Commune périurbaine de la périphérie de Mulhouse, Ungersheim vivait autrefois de sa mine de potassium pour l’agriculture et de l’exploitation de sel pour éviter que les routes ne soient glacées en hiver. Cela créait 13 000 emplois jusqu’en 2003, lorsque les mines ont été fermées.

L’entretien avec le maire, Jean-Claude Mensch (élu depuis 1989) révèle que son histoire est liée avec celle de la mine, ainsi son engagement politique l’a poussé à se présenter aux élections pour agir. De fait, après leur entretien, Mathieu Rivat le retrouve avec un peu de surprise sur un chantier de BTP où il fait partie de l’équipe « d’ouvriers » (p. 121) avec d’autres habitants de la commune.

Le portrait de la commune d’Ungersheim permet à l’auteur de présenter le mouvement des villes et villages en transition, dont la commune est membre depuis 2010. Ce mouvement créé par Rob Hopkins en 2006 est aussi à l’origine de la transition précoce de Loos-en-Gohelle (voir l’entretien réalisé avec Jean-François Caron en 2018). Il se fonde sur 6 éléments qui permettraient d’assurer la résilience d’une société : optimiser tout espace pour des cultures ; relativiser tout fonctionnement par rapport à un prix du pétrole élevé ; dans les secteurs de l’énergie, de la construction et de l’alimentation favoriser la « propriété collective et la gestion communautaire » ; répondre aux besoins locaux par des moyens locaux ; « impliquer toutes et tous » ; et faire bon usage de la rhétorique.

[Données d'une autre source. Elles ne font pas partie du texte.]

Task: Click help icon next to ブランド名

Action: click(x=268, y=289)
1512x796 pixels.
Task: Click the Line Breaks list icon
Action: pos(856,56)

La stratégie de résilience d’Ungersheim vise à développer une « autonomie intellectuelle », une « autonomie énergétique » et une « autonomie alimentaire ». Par exemple, pour assurer l’autonomie énergétique, la municipalité a réinvesti des infrastructures existantes, comme celles de la mine, ou encore, elle a installé des gradateurs sur l’éclairage public pour réduire l’intensité lumineuse pendant la nuit. Par ailleurs, la commune a fait le choix de ne pas avoir recours aux pesticides ni aux engrais chimiques pour l’agriculture afin de s’affranchir de l’industrie pétrolière. Dans cette optique, les agents de nettoyage sont équipés de tenues éco-responsables de même que les produits utilisés sont certifiés écologiques.

Pour ce qui est de l’autonomie alimentaire, Mathieu Rivat présente dans le détail le projet Trèfle-Rouge qui assure un suivi de la « graine à l’assiette ». Ce pilier de résilience est aussi l’occasion d’un retour historique sur les « jardins parisiens » (p. 122) du XIXe siècle, chaînons fondamentaux de l’utopie municipaliste de Kroptokine et qui font penser aux multiples initiatives de jardins partagés voire « pirates » qui ont lieu dans les grandes villes comme à Paris (Paddeu, 2020 ; Linou, 2020).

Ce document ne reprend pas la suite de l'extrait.